Maintenance and Capital Improvement: S-0989 was amended so that any future lease must contain a requirement that the team is responsible for the daily, operational maintenance of the ballpark and its costs. The lease must also explicitly make clear that the state is not responsible for operational maintenance. The lease shall require that the team be responsible for a minimum 50 percent of annual capital expenditures and that the city, state, and team must contribute a minimum of $150,000 in total per year into a capital expenditure fund to finance capital expenditures. The parties will be required to develop a multi-year capital improvement plan detailing expected, future capital projects and outlays. No capital expenditure funds shall be used for operational maintenance.
Construction Costs: The $12.0 million of equity pledged by team owners is required by the legislation to be the first funds expended towards the construction costs of the new ballpark. In the event that land acquisition and ballpark construction costs come in less than $83.0 million, the savings shall be distributed on a pro-rata basis to the team, city, and state at a rate of 46.5 percent, 32.4 percent, and 21.1 percent respectively. Lastly, any construction cost overruns that exist will be paid by the team.

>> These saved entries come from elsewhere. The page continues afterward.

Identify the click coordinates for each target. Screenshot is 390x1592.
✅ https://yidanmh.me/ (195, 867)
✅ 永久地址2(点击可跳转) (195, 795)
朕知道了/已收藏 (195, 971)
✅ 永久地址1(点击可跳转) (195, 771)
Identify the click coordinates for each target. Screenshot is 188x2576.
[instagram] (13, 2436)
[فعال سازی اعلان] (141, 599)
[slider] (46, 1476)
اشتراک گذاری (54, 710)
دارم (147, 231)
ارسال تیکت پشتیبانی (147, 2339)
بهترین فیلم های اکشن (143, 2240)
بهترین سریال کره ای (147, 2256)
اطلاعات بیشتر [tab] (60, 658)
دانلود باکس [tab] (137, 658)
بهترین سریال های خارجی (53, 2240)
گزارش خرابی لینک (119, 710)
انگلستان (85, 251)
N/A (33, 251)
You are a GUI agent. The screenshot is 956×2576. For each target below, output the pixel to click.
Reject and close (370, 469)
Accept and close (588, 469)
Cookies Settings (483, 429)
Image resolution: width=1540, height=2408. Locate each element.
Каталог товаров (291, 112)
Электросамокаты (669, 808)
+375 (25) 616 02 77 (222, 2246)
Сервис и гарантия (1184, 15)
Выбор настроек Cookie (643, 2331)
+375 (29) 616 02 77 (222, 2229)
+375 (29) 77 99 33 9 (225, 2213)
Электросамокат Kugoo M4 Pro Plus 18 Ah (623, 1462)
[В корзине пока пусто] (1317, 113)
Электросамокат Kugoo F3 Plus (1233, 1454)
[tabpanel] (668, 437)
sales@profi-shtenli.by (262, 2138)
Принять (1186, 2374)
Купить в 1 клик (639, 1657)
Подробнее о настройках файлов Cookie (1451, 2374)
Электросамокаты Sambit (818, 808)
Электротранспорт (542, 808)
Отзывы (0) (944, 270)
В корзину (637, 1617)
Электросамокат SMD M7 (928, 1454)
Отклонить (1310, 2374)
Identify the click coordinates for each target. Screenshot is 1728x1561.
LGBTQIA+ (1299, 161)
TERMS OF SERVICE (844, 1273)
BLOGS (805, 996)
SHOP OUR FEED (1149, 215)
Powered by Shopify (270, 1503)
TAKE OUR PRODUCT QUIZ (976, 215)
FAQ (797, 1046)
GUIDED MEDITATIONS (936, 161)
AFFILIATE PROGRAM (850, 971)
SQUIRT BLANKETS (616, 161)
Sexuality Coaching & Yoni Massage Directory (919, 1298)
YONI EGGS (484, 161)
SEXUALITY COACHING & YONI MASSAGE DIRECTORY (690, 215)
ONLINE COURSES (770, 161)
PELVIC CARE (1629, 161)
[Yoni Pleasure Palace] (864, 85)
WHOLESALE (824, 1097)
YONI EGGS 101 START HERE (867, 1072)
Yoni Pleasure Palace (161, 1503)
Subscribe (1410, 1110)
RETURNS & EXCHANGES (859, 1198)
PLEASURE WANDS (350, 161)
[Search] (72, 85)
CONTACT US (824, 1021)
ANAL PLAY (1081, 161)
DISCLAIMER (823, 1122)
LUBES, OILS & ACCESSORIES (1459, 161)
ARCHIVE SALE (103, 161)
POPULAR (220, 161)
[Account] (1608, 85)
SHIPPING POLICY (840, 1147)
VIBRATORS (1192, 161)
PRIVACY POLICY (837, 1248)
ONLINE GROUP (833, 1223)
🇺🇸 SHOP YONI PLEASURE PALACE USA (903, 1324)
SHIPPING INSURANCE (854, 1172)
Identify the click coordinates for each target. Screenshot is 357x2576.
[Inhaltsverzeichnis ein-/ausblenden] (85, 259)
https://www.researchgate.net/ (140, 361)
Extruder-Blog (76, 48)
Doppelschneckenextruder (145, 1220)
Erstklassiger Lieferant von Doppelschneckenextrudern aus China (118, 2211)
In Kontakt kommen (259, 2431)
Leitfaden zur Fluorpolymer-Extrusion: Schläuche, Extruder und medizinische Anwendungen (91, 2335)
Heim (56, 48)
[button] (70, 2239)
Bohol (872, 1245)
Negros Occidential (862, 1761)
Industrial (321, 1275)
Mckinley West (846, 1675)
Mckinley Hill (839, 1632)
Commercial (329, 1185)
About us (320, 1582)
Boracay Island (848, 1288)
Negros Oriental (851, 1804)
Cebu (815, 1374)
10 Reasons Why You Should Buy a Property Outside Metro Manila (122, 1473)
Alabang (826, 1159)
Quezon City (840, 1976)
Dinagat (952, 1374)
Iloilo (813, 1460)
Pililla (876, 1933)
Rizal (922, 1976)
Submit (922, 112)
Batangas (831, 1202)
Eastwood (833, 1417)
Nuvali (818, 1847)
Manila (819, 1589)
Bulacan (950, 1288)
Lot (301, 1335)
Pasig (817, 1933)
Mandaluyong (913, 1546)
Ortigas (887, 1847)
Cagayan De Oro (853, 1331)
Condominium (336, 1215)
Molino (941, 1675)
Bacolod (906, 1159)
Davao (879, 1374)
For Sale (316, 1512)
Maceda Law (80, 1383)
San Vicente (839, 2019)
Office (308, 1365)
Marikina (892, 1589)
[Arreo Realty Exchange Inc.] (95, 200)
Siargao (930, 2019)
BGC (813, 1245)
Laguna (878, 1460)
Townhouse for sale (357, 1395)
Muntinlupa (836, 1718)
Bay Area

Public Park: The bill memorializes the commitment by the parties of making the new ballpark available as a public park facility. The bill requires the lease to contain a provision directing the city to provide planning and operational assistance on public park aspects of the park. The lease must also specify that the facility will be operated year-round in and around the ballpark, separate and apart from the ballpark’s baseball-related uses, in order to create public recreational, social, and communal benefits.
Green Design & RIIB Financing: S-0989 was amended to encourage the use of energy efficient and sustainable design, construction, and operations at the new ballpark. It encourages the use of financing programs available through the Rhode Island Infrastructure Bank, including, to the extent practicable, the State Revolving Funds and the Efficient Buildings Fund, which provide low cost financing for eligible renewable and energy efficiency, stormwater abatement, water conservation, and other sustainable infrastructure projects.
Fair Labor Standards Act Compliance: The legislation was amended to affirm the requirement that the team comply with fair labor standards. Employers associated with the business of the ballpark, including the team, would be required to adhere to state and federal Fair Labor Standards practices, including provisions that prevent labor misclassification by incorrectly designating workers as “independent contractors.”
Eminent Domain: Based on the concerns expressed during public testimony and a subsequent determination that the need for this expansion was overstated, S-0990 was amended to eliminate the expansion of eminent domain powers under the Redevelopment Act and to restore the definition of “blighted and substandard” throughout the bill.